Hi caughtnreleased,
I've just replied to your post about books then saw this one. I can relate to your intense desire to fix. I too have been affected by this my whole life (well as long as I can remember).
Any advice for those addicted to fixing others? I really need to get this urge out of my system. It has held me back for so long. Because of this I keep sticking my hand through the cage and of course, every time, he bites.
Yes I would love to 'fix' them all. I guess I can only fix myself, but that's boring, difficult - and achievable.
In relation to both of the above quotes from your post, I can say that the first thing is recognising we have this urge. The second is doing something about the urge, as you are attempting to do now. It seems to me you've struck upon a stumbling block here in that it sounds like it's more appealing to fix others than yourself, which I can also relate to completely.

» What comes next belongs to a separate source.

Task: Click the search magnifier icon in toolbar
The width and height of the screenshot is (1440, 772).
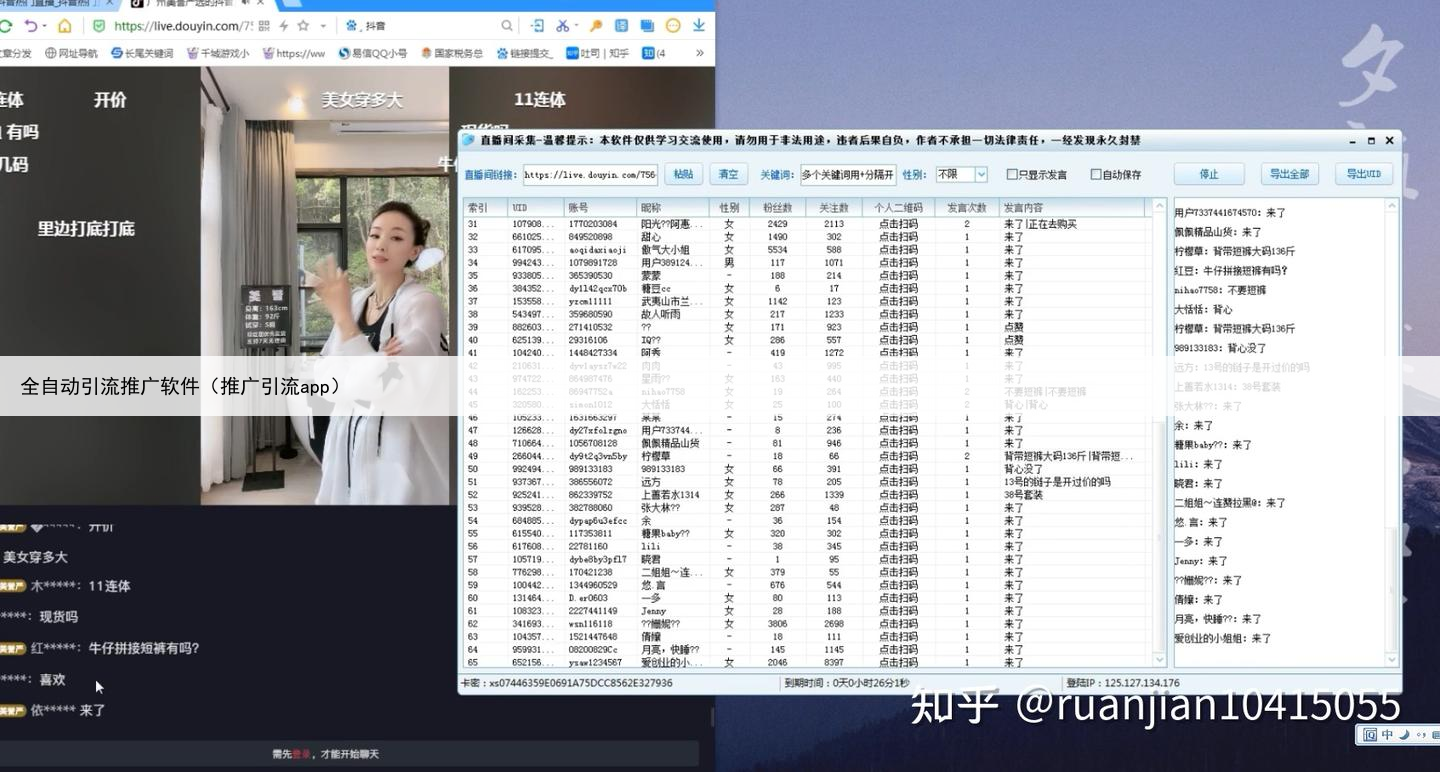Action: pyautogui.click(x=507, y=26)
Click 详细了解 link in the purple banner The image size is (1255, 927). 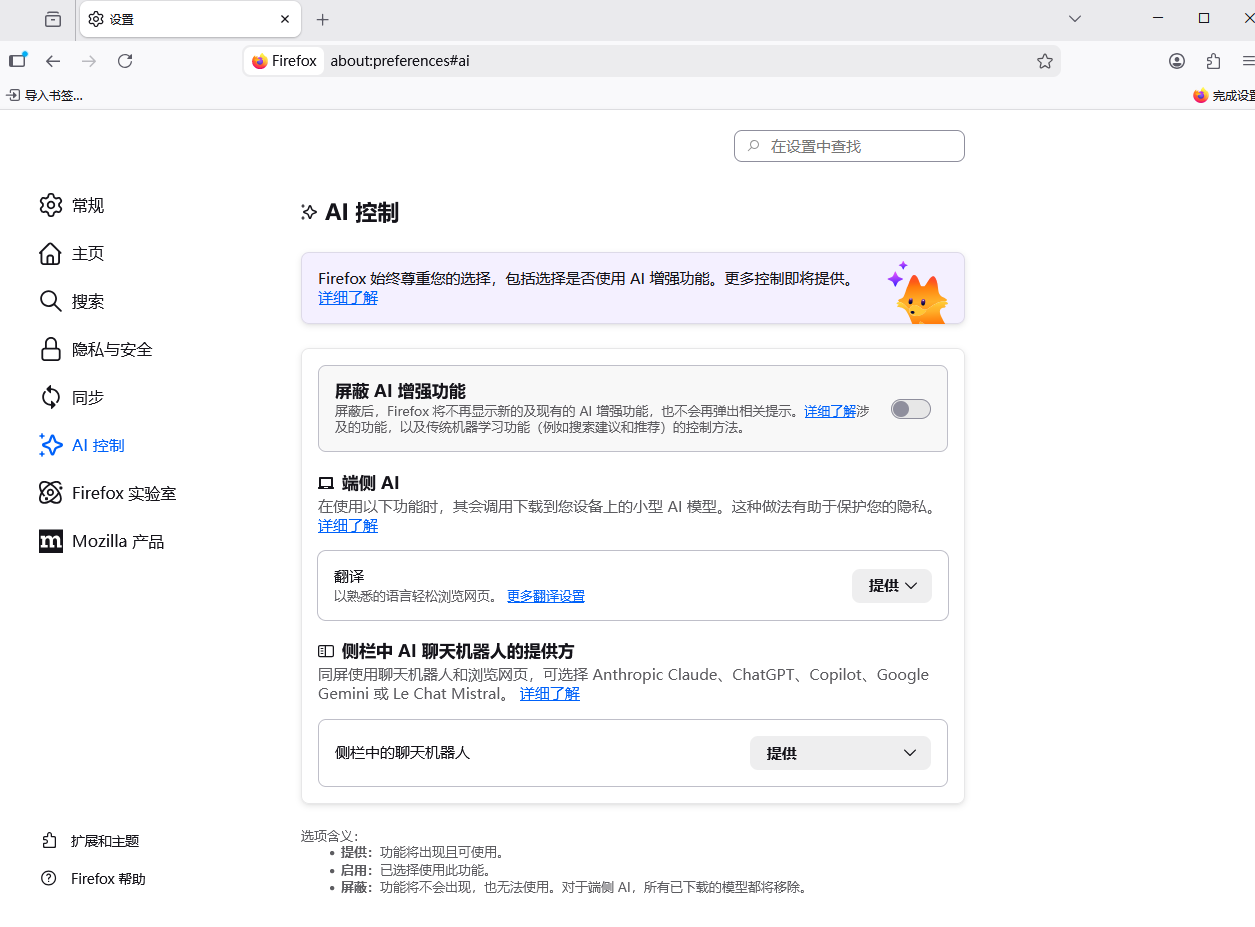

The turning point for me has been to realise that I do need to put the time and effort into myself (something very strange, new and totally out of character!) if I am to be healthy in myself and (ironically) able to be of better help to others. In other words, I don't wish to stop caring or helping or wanting to do what I consider the right thing. However I DO want to have boundaries and care enough about myself that it isn't destructive to me in the WAY that I go about caring and helping. The article on the site here about codependency
(
https://bpdfamily.com/content/codependency-codependent-relationships)
spelled out to me that it is an
unhealthy need to help. I'd like to help others in a healthy way; one that can be positive both for them and for myself. For the moment I have therapy lined up to help me to get there. I've also ordered the book Co dependent No More, which I'm eagerly awaiting arrival of.
What have you tried already and what has worked/not for you so far?